I have a dataframe (nb - the data is dummy data and does not represent what is in the plots):
Index BGC frequency - Count Proportion of total BGCs both captured and not captured by antiSMASH - %
species_a 1 2
species_b 3 4
... ... ...
I want to make a scatter plot of BGC frequency - Count
vs Proportion of total BGCs both captured and not captured by antiSMASH - %
, with points coloured according to the categorical Index
, and a legend.
import matplotlib.pyplot as plt
from matplotlib import colors
import pandas as pd
colorlist = list(colors.ColorConverter.colors.keys())

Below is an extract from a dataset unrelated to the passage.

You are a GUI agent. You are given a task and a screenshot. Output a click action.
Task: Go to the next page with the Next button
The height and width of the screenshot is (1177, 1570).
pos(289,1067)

captured_df.plot.scatter(x='BGC frequency - Count',
y= 'Proportion of total BGCs both captured and not captured by antiSMASH - %' ,
c = colorlist,
title = 'BGCs with an antiSMASH region')
Gets me close:
But I cant get a legend. Ideally I'd want something like what is shown here, line 69:
But when i tried:
df.plot.scatter(x='BGC frequency - Count', y='Proportion of total BGCs both captured and not captured by antiSMASH - %', c=df.index, cmap="viridis", s=50)
I get:
ValueError: 'c' argument must be a mpl color, a sequence of mpl colors or a sequence of numbers, not Index(...list of index species names...)
I'm not sure why this is - I thought cmap
converts the c
data into a list of the correct data type? The link above is explicitly dealing with categorical data -
If a categorical column is passed to c, then a discrete colorbar will be produced
Also please note I dont want a numerical color bar - this would not be much use:
Thanks for reading :D
The trick is to convert the "type" column to categorical (in your case the Index
column).
For example:
d = pd.DataFrame([["a", 1,3], ["b", 3,3], ["b", 2,3], ["a", 5,2]], columns=['type', 'x', 'y'])
d['type'] = pd.Categorical(d['type'])
d.plot.scatter(x='x', y='y', c='type', cmap='inferno')
plt.show()
This should work.
Also it is worth mentioning that this feature is from Pandas version 1.3.0 (July 2. 2021)!
Make sure that you use the appropriate version.